A recente Lei 14.470, de 16 de novembro de 2022, promoveu algumas modificações na chamada Lei de Defesa da Concorrência (Lei 12.529/2011): introduziu os §§1º a 4º no já existente artigo 47 e inseriu dois novos artigos, de números 46-A e 47-A, no corpo da LDC. Interessa-nos, neste pequeno texto, analisar pontualmente esse novel artigo 47-A.

O dispositivo tem a seguinte redação: "Artigo 47-A. A decisão do Plenário do Tribunal referida no artigo 93 desta Lei é apta a fundamentar a concessão de tutela da evidência, permitindo ao juiz decidir liminarmente nas ações previstas no artigo 47 desta Lei".

O remetido artigo 93 da LDC preconiza que a "decisão do Plenário do Tribunal, cominando multa ou impondo obrigação de fazer ou não fazer, constitui título executivo extrajudicial". Trata-se aqui de decisão colegiada do Pleno do Tribunal Administrativo de Defesa Econômica, órgão do Conselho Administrativo de Defesa Econômica (Cade), proferida no julgamento definitivo de processo administrativo de sua competência e que conclua pela incidência de penalidade de cunho pecuniário ou determine um facere ou um non facere a agente (s) econômico (s) — notadamente decisum que reconheça a prática de infração da ordem econômica e aplique aos seus identificados responsáveis as pertinentes sanções e medidas administrativas, na forma do artigo 79 da LDC , a qual ostenta a eficácia de título executivo extrajudicial para a obtenção da satisfação das providências alvitradas.

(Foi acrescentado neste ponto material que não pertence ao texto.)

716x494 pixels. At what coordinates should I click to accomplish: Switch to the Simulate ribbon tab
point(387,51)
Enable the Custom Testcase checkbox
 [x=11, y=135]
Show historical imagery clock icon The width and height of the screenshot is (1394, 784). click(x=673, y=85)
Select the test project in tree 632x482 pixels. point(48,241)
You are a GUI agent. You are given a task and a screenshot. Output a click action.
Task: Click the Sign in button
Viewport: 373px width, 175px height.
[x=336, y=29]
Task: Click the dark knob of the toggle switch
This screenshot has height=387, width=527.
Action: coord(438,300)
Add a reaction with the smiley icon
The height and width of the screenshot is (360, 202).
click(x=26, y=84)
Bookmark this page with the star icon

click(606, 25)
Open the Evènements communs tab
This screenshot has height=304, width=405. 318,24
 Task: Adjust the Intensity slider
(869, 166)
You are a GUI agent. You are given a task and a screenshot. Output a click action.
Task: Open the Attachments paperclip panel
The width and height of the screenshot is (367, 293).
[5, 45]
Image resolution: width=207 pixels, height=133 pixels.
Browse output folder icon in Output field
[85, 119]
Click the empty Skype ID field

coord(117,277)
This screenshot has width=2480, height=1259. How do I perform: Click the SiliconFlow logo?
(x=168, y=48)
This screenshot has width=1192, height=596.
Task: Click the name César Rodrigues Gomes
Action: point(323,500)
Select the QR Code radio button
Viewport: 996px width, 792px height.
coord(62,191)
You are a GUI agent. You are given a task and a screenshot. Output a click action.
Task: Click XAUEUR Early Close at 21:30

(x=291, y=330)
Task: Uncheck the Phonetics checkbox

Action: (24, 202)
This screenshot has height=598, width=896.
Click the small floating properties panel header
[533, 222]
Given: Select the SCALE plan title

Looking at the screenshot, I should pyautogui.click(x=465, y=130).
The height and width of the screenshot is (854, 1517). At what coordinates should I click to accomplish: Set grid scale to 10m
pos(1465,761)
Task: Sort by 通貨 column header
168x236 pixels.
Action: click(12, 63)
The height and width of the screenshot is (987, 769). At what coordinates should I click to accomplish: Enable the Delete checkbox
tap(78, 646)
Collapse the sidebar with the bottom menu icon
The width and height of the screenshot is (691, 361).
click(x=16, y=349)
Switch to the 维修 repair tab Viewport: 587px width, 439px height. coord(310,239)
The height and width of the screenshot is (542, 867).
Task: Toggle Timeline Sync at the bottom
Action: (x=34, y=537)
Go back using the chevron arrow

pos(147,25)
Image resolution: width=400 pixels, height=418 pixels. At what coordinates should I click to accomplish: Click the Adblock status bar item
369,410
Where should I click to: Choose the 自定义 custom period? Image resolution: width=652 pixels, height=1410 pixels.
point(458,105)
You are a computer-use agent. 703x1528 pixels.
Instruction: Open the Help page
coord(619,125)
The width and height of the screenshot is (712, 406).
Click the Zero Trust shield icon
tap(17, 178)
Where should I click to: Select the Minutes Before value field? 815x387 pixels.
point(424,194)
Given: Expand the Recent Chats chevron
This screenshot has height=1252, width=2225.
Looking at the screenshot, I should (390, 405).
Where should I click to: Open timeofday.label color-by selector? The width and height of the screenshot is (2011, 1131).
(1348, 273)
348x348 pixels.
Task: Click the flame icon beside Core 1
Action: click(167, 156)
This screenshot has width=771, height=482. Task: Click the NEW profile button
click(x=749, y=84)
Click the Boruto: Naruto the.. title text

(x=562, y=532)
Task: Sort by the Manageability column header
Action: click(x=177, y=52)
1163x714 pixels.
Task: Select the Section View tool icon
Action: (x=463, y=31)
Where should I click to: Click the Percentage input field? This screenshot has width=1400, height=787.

Ao seu turno, o remetido artigo 47 da LDC estabelece no seu caput que os "prejudicados, por si ou pelos legitimados referidos no artigo 82 da Lei nº 8.078, de 11 de setembro de 1990, poderão ingressar em juízo para, em defesa de seus interesses individuais ou individuais homogêneos, obter a cessação de práticas que constituam infração da ordem econômica, bem como o recebimento de indenização por perdas e danos sofridos, independentemente do inquérito ou processo administrativo, que não será suspenso em virtude do ajuizamento de ação". Cuida-se aqui de demandas individuais ou coletivas voltadas à cessação ou à remoção de ilícitos econômicos ou de suas consequências e/ou à reparação de danos, que podem ser propostas pelas pessoas naturais ou jurídicas individualmente lesadas ou pelos legitimados coletivos arrolados no artigo 82 do Código de Defesa do Consumidor, quais sejam, o Ministério Público, a União, os Estados, os Municípios e o Distrito Federal, as entidades e órgãos da Administração Pública, direta ou indireta, ainda que sem personalidade jurídica, especificamente destinados à defesa dos interesses e direitos protegidos pelo diploma consumerista, e as associações legalmente constituídas desde pelo menos um ano e que incluam entre seus fins institucionais a defesa dos interesses e direitos protegidos pelo CDC, dispensada a autorização assemblear, quando se verifiquem interesses individuais homogêneos atingidos pela infração.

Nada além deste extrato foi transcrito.